§ To do
List the media outlets that the passage about Finn names as places where she has appeared.

:: Extract ::

Finn founded the nonprofit organization Empowered Women in 2015, which seeks to promote discussion around feminism and women's empowerment throughout the U.S. She continued as president, as of 2016. Shushannah Walshe of ABC News described the organization as "a network to connect center-right and independent women", and Elles Rachael Combe called Finn "one of the few people outside of liberal circles actively organizing women under a feminist banner". Finn has also advocated for more women, especially conservatives, to run for office. She also was on the Democracy Fund's bipartisan National Advisory Committee in 2016. Finn speaks about politics and technology and has appeared on media outlets such as C-SPAN, Fox News, MSNBC, and NPR.

:::
:: Supplied material ::

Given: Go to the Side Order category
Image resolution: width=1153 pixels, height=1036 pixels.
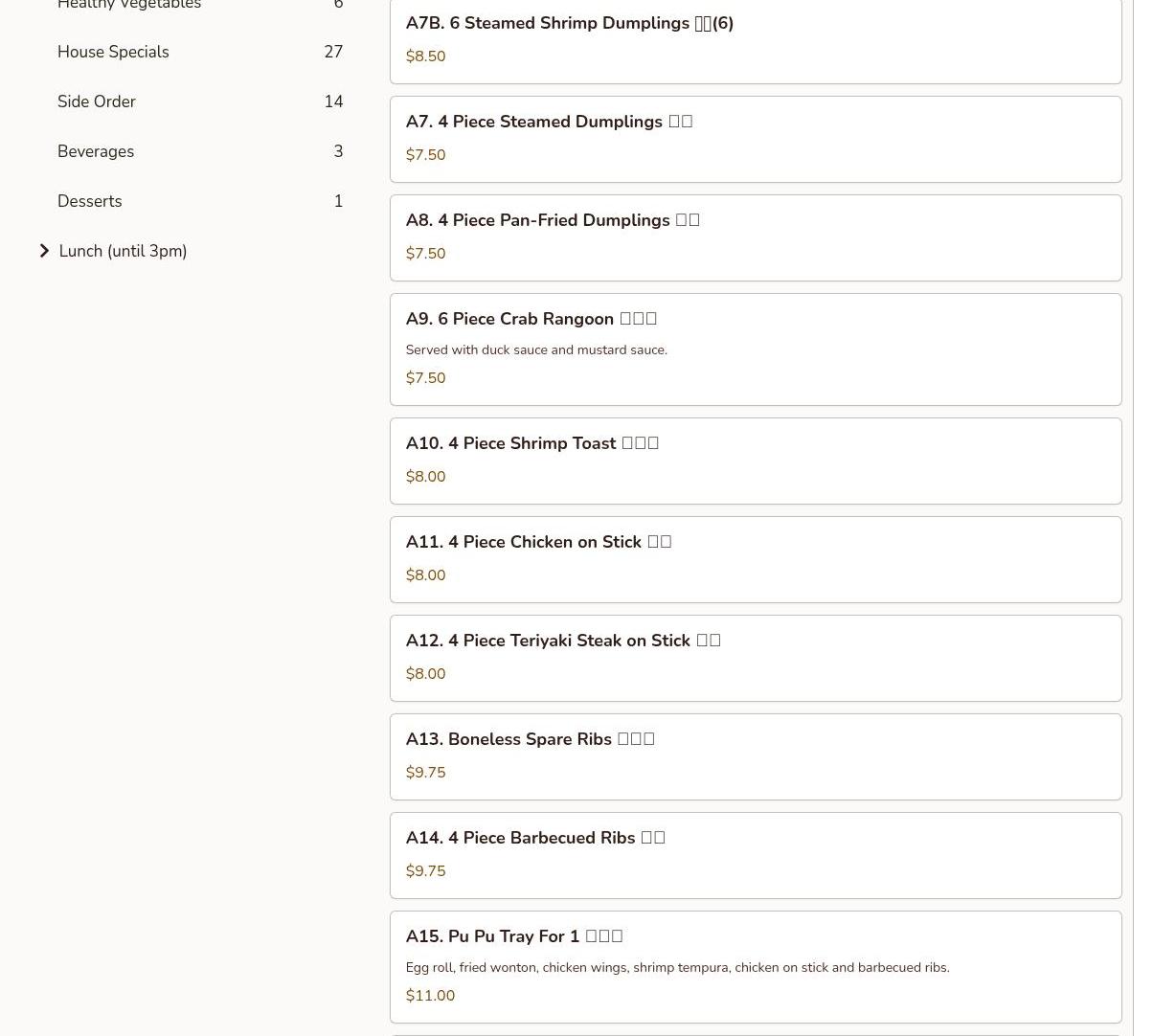Looking at the screenshot, I should 97,101.
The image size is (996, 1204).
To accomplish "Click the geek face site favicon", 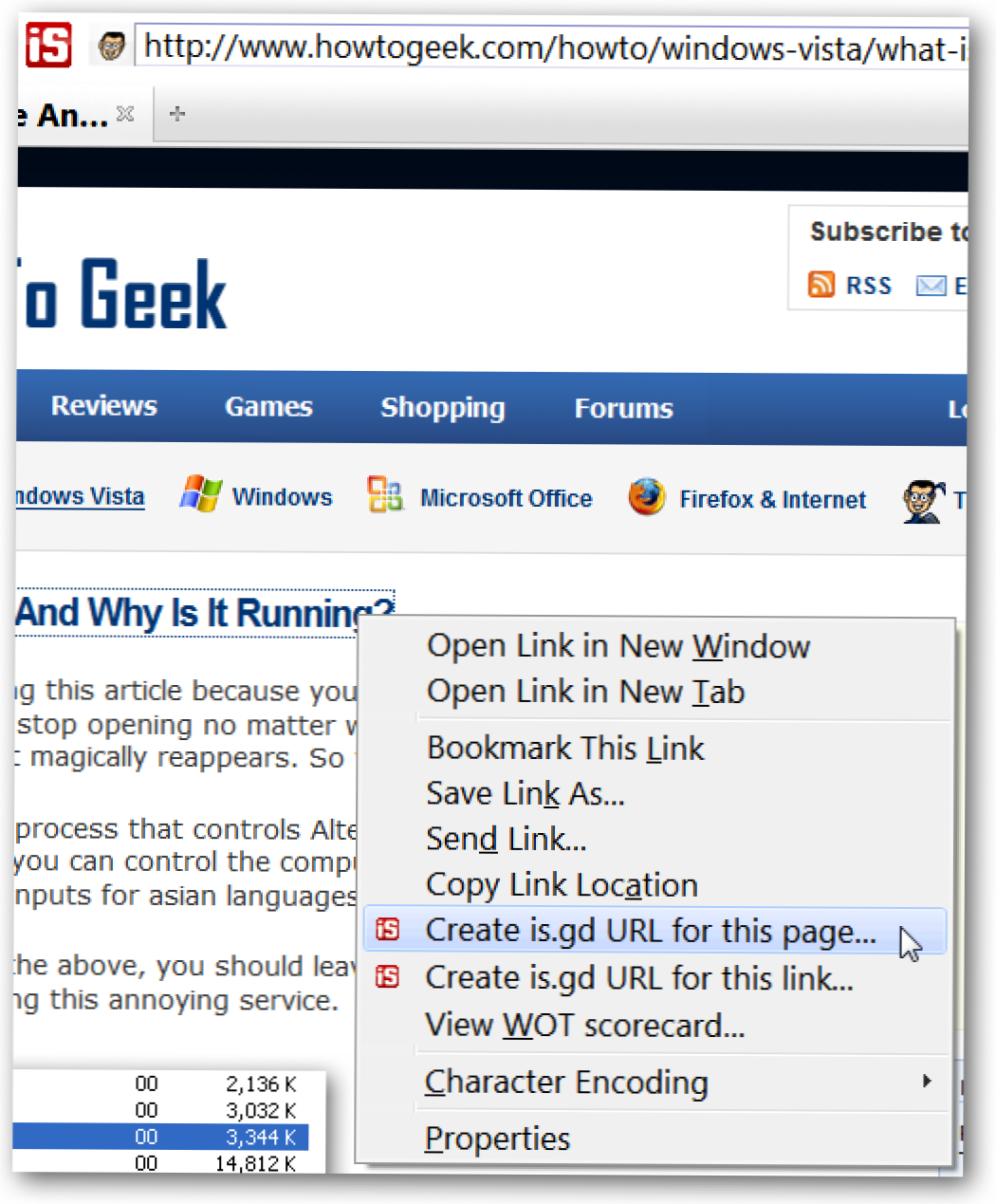I will [x=112, y=46].
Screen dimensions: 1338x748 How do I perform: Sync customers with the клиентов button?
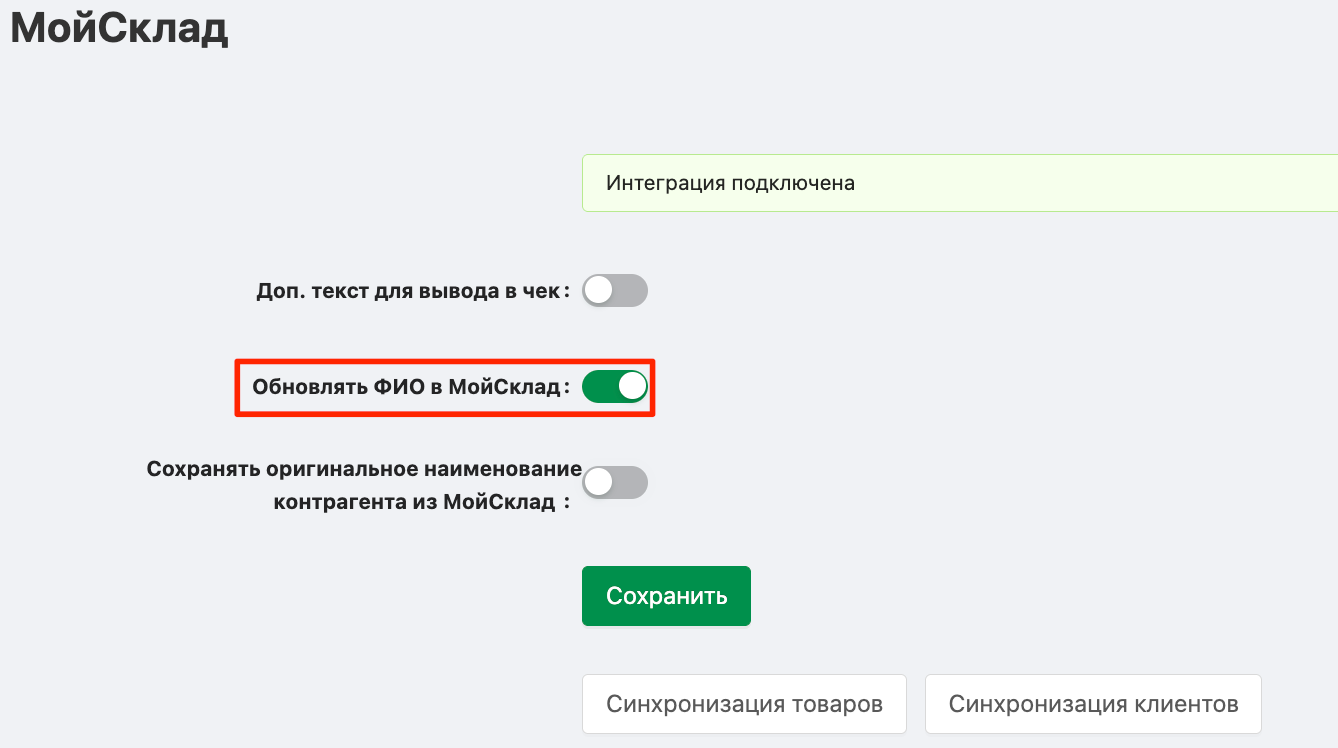point(1093,704)
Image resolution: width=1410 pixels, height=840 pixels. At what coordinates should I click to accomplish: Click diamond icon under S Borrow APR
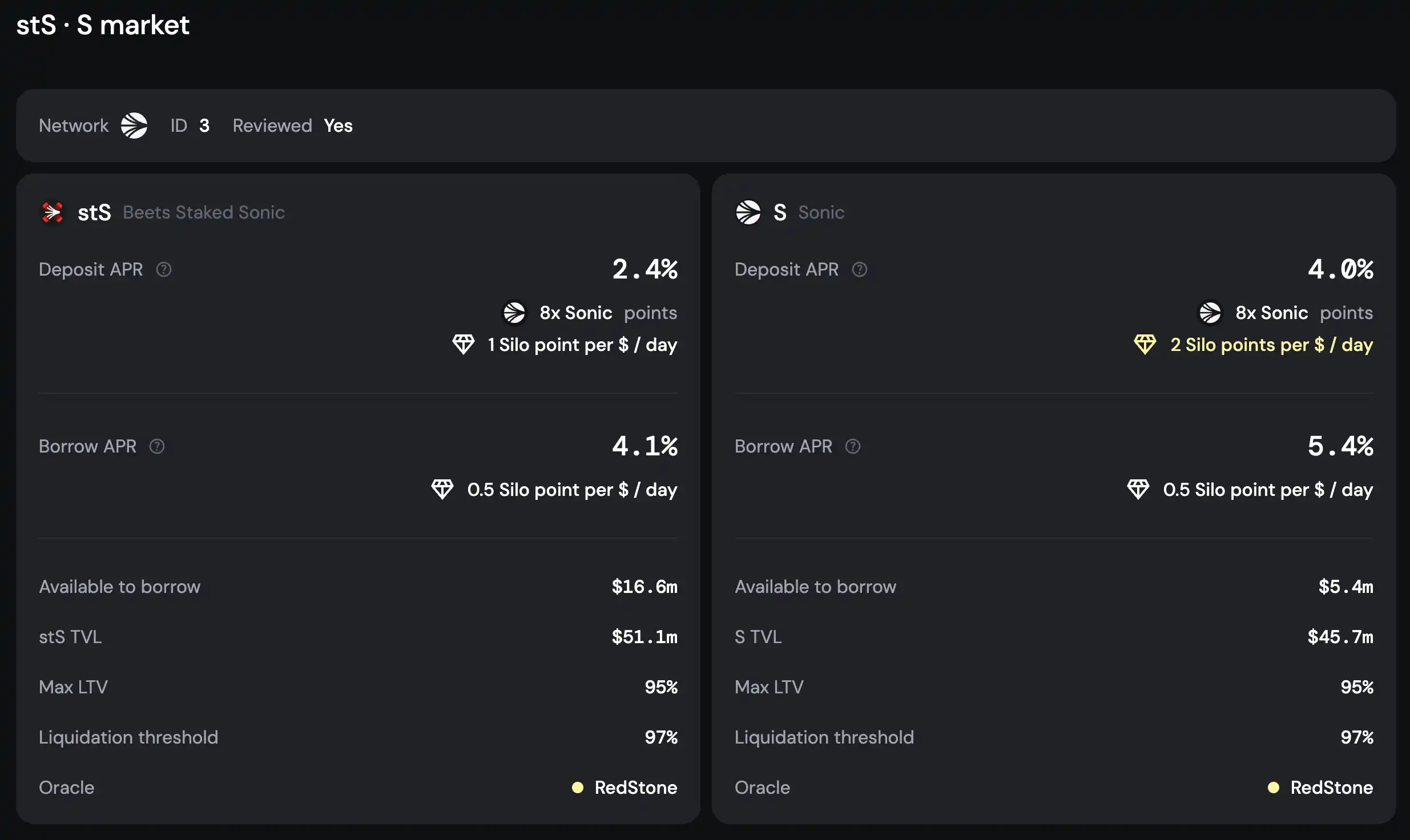point(1138,490)
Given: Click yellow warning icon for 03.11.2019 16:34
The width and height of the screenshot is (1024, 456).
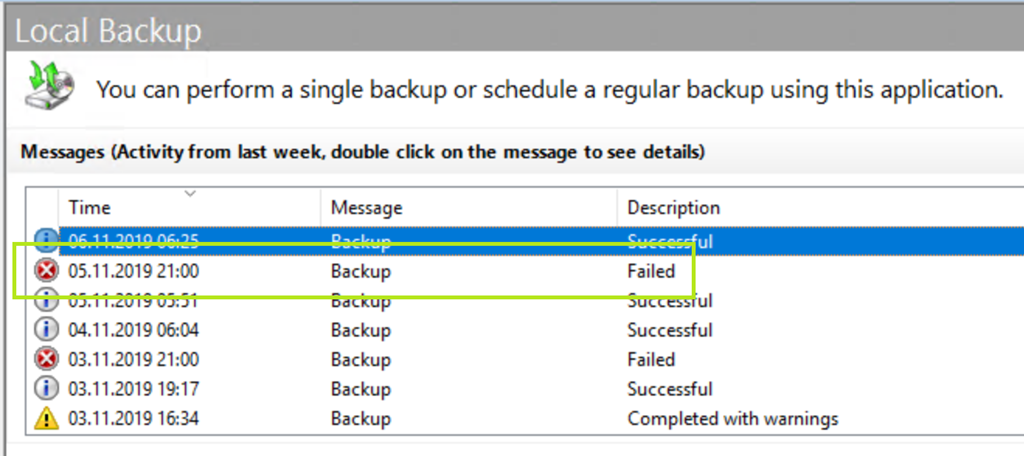Looking at the screenshot, I should click(x=46, y=419).
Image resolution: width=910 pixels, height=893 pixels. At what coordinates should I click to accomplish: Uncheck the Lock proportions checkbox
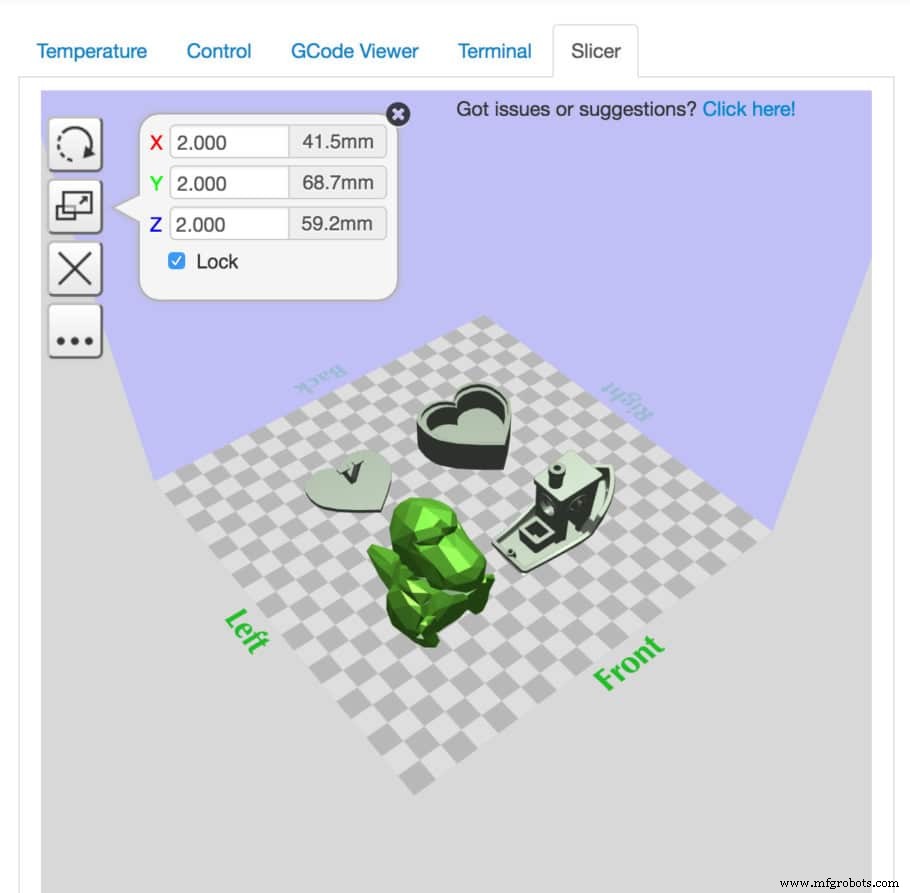[x=178, y=261]
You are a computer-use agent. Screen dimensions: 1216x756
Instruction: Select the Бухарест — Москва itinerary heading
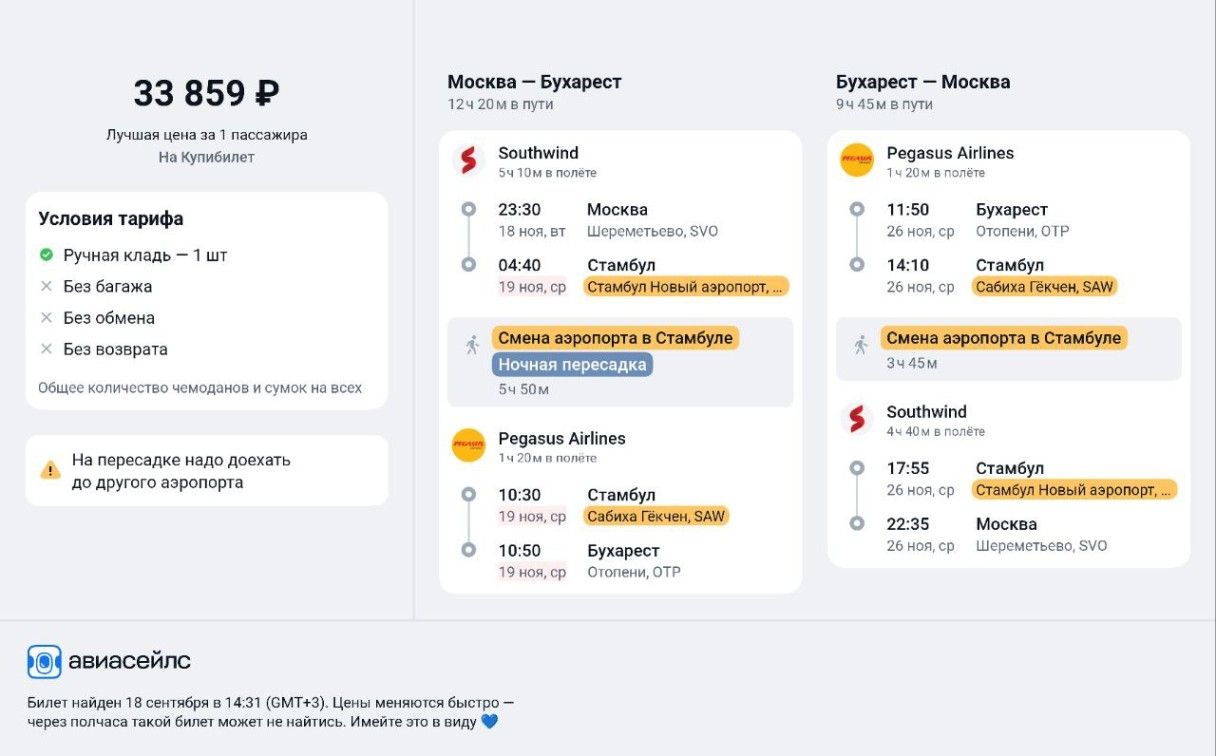(923, 80)
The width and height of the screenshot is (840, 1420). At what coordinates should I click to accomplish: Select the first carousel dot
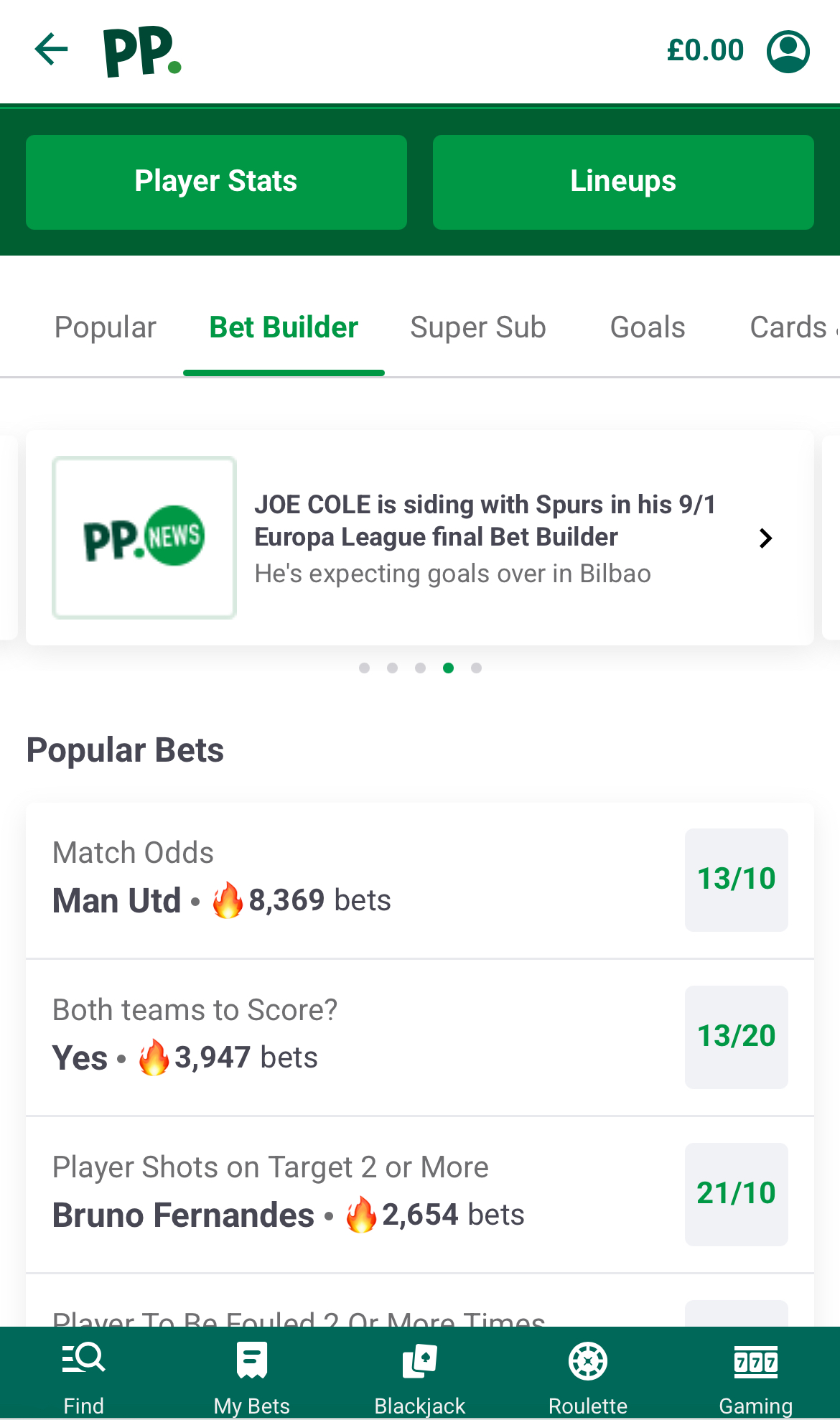365,668
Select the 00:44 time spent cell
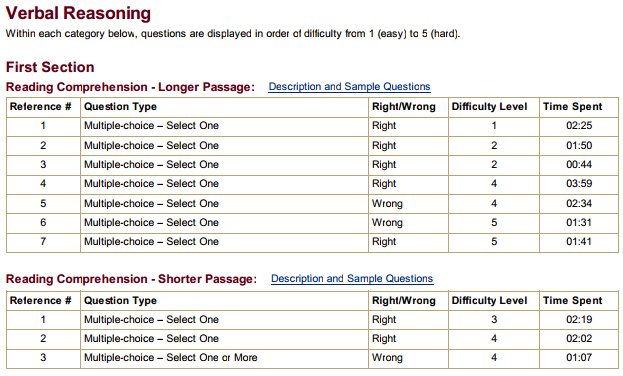This screenshot has width=623, height=376. click(579, 165)
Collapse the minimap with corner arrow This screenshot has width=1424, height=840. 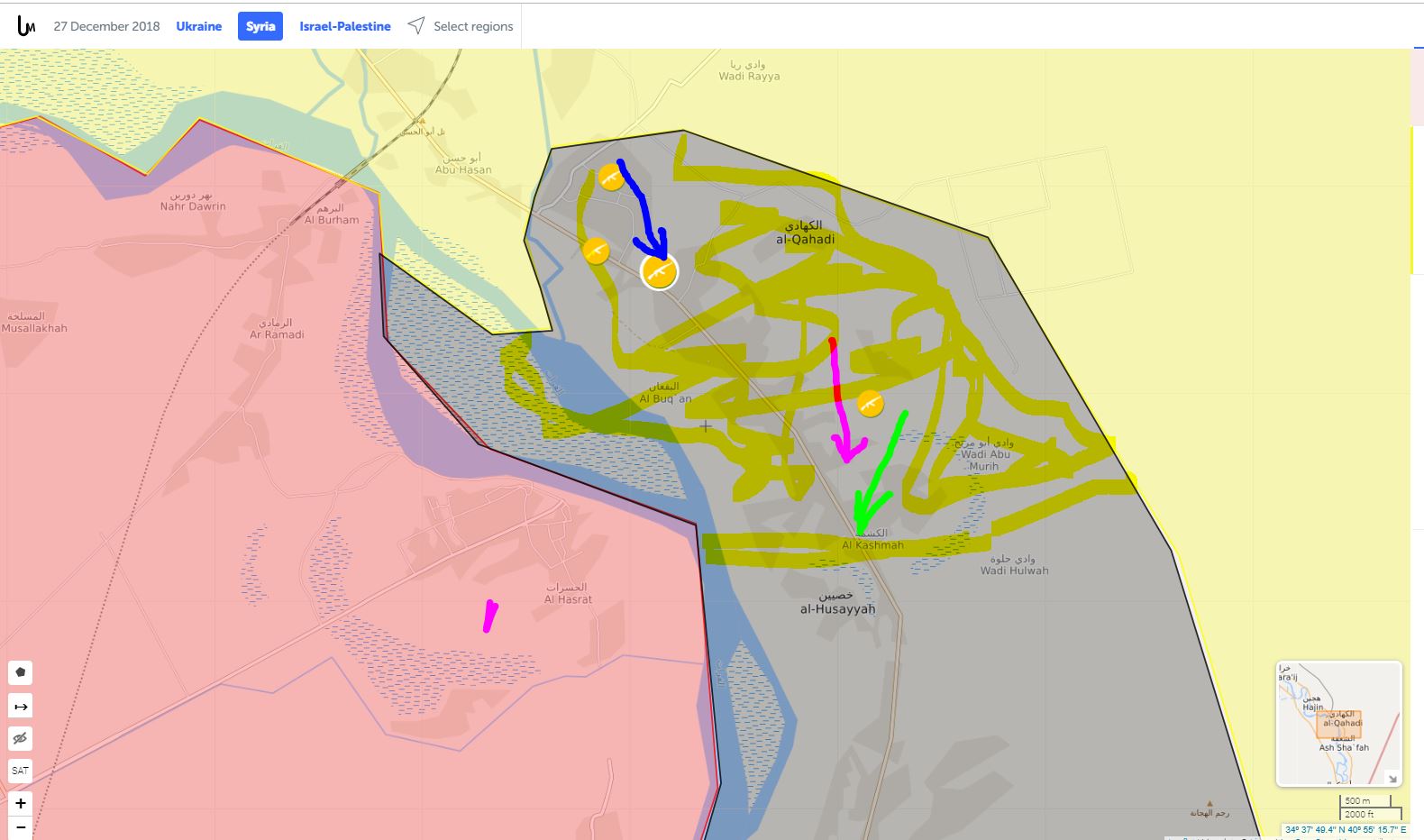click(x=1391, y=778)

:::

§ Response
C-SPAN, Fox News, MSNBC, and NPR.